Arrivé au renforcement qui, ils le confirmèrent, était bel et bien un tunnel creusé dans la roche, la respiration d'Henry résonna contre la roche. Il s'évertua à contenir son essoufflement en inspirant et expirant avec calme, mais Preciosa ne manqua pas son manège et ricana en lui lançant un tas de moqueries. Bien que sa femme renvoya un regard irrité à la pirate, Sophia ne paraissait guère dérangée par les familiarités de ces mécréants. A vrai dire, elle donnait l'impression de s'y être habituée et les taquineries ne l'atteignaient plus du tout. 

— Où avez-vous appris à grimper à mains nues ? 

Sophia accusa le choc de son ton dépité en un hochement de tête contrit.

— Eh bien, de la même façon que vous. En m'y essayant. Nous avons de la chance que ce tunnel ne soit pas plus haut. 

Sous-entendu, elle avait escaladé une plus grande hauteur auparavant. Il la dévisagea, elle et les pirates. Que l'avaient-ils obligée à faire ? Il ignorait que sa femme détenait une curiosité débordante et qu'elle les aurait accompagnés dans ces épreuves envers et contre tout. Son obsession pour la connaissance l'avait menée sur des chemins très dangereux, mais elle préférait taire cela. Sophia avait parfaitement conscience que son image impeccable de la veuve de Canterbury, docile et mordante, courtoise et audacieuse, cette image-là s'était brisée en mille morceaux aux yeux d'Henry et elle ne pourrait la réparer. Désormais, elle devait faire en sorte que cela ne le répugne pas et qu'il ne la répudie pas de retour en Angleterre. 

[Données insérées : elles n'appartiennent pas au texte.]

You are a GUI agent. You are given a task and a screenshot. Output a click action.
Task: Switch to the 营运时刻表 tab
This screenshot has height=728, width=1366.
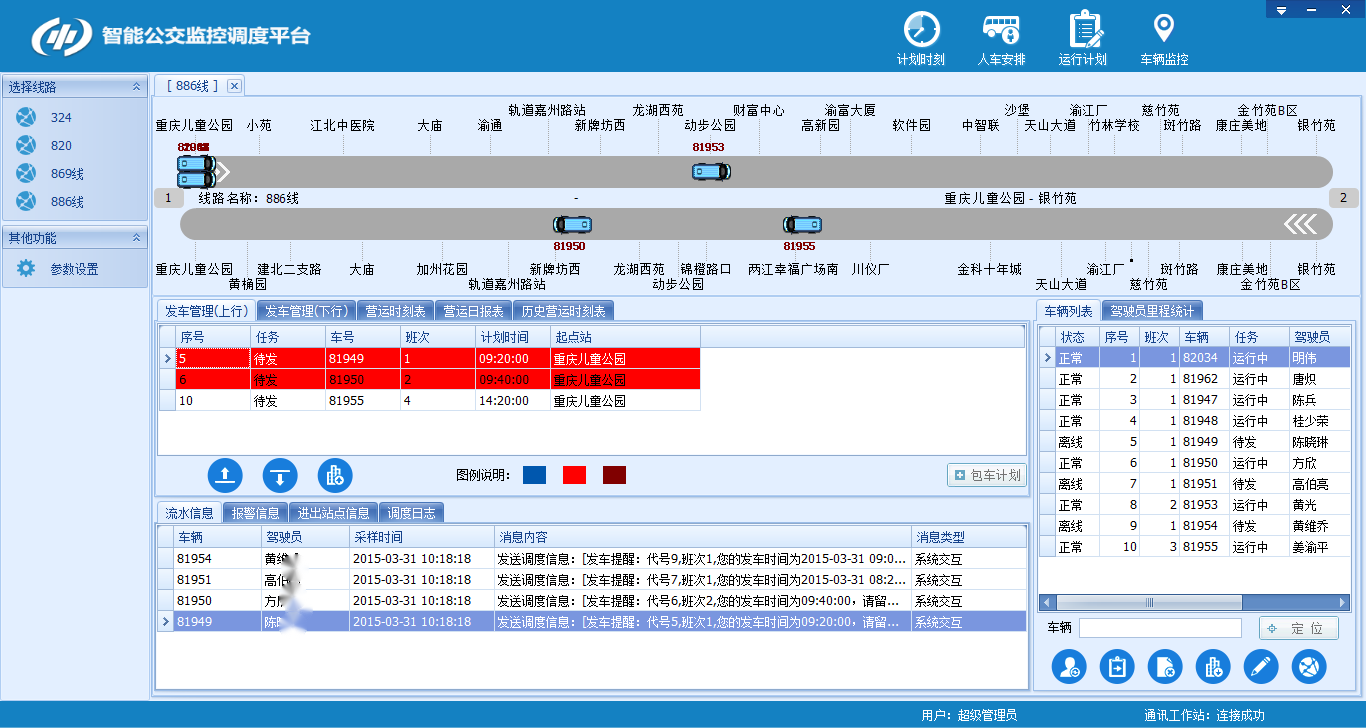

Bellamy et le chirurgien les avaient rejoints pendant ce temps et ils se mirent en route sans gaspiller une seconde. Henry vacilla à la vue de ce tunnel sombre et humide où la fraîcheur s'était amassée, l'humidité lui grattant la gorge. N'allaient-ils prendre aucune précaution ? Puis, il songea que rien ne pourrait les avantager dans cette avancée à l'aveugle. Par réflexe, il devança sa femme pour se placer entre elle et les pirates, entre elle et de potentiels dangers qui se dissimuleraient dans les ténèbres. Elle rougit instinctivement, mais Sophia devait l'avouer, oui elle le devait : les attentions de son mari n'ôtaient pas la douceur des lèvres du Capitaine sur les siennes, la chaleur réconfortante dans son ventre à la pensée de ses caresses interdites. Il n'engendrait pas le même trouble en elle, et cela l'agaçait fermement. 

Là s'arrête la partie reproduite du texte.